Whether you’re inclined to choose coffee or green tea for your morning boost could be determined by your genes, a recent study found.
To examine genetic associations with food preferences, researchers from the Riken Center for Integrative Medical Sciences (IMS) and Osaka University in Japan studied the genetic data and food preferences of more than 160,000 people in Japan.
The research, published in the journal Nature Human Behavior, found genetic links for 13 dietary habits including consumption of alcohol, other beverages and foods, and also complex human diseases such as cancer and diabetes.
This involves grouping thousands of people together depending on whether they have a disease and looking at DNA markers called single nucleotide polymorphisms, or SNPs, which can be used to predict the presence of that disease. If researchers find an SNP that is repeatedly associated with the disease group, they can assume that people with that genetic variation might be at risk for the disease.
Rather than looking at diseases, the Riken team examined dietary habits to find out if there were any markers that made people “at-risk” for typically eating certain foods.
The researchers used data of more than 160,000 Japanese people from the BioBank Japan Project, launched in 2003 with a goal to provide evidence for the implementation of personalized medicine. The project collects DNA and clinical information, including items related to participants’ lifestyles such as dietary habits, which were recorded through interviews and questionnaires.
They found nine genetic locations that were associated with consuming coffee, tea, alcohol, yogurt, cheese, natto (fermented soybeans), tofu, fish, vegetables and meat.
Variants responsible for the ability to taste bitter flavors were also observed. This association was found among people who liked to eat tofu; while those without the variant consumed less alcohol or none at all.
Those who ate more fish, natto, tofu, and vegetables had a genetic variant that made them more sensitive to umami tastes, best described as savory or “meaty” flavors.
The main ingredients of the foods mattered, too — for example, there were positive genetic correlations between eating yogurt and eating cheese, both milk-based foods.
In order to find whether any of these genetic markers associated with food were also linked with disease, the researchers conducted a phenome study.

• STORED DATA
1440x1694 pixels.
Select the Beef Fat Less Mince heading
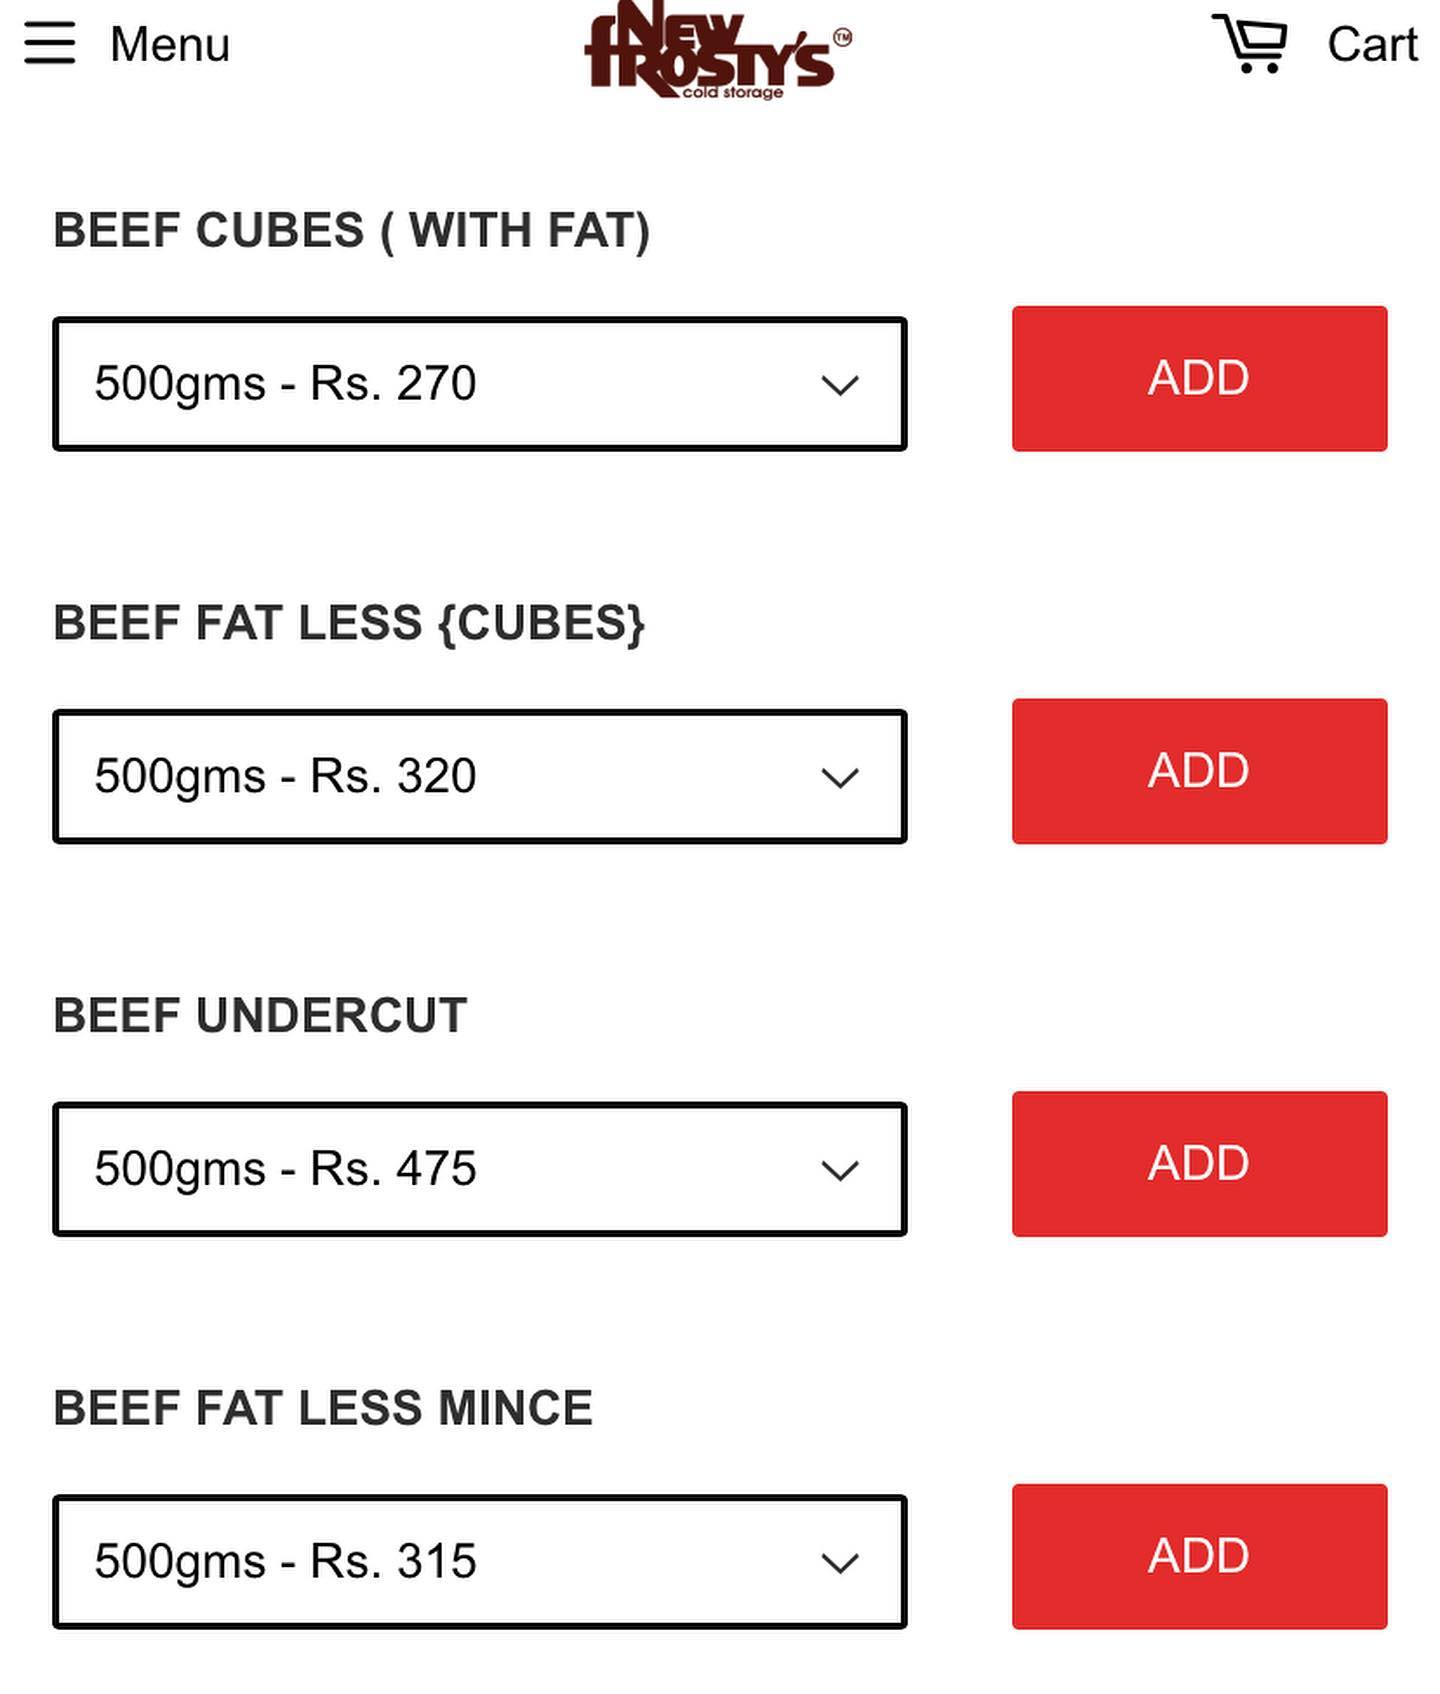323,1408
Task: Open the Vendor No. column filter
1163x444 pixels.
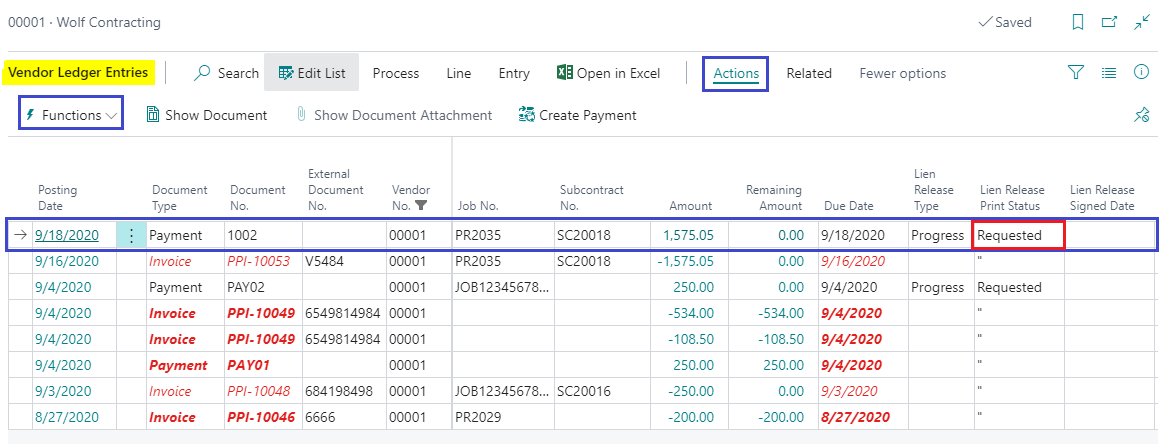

• ACTIVITY
Write out the passage of the article on genes and food preferences from "The researchers used" up to and including "interviews and questionnaires.", exactly as it appears there.

• TASK RESULT
The researchers used data of more than 160,000 Japanese people from the BioBank Japan Project, launched in 2003 with a goal to provide evidence for the implementation of personalized medicine. The project collects DNA and clinical information, including items related to participants’ lifestyles such as dietary habits, which were recorded through interviews and questionnaires.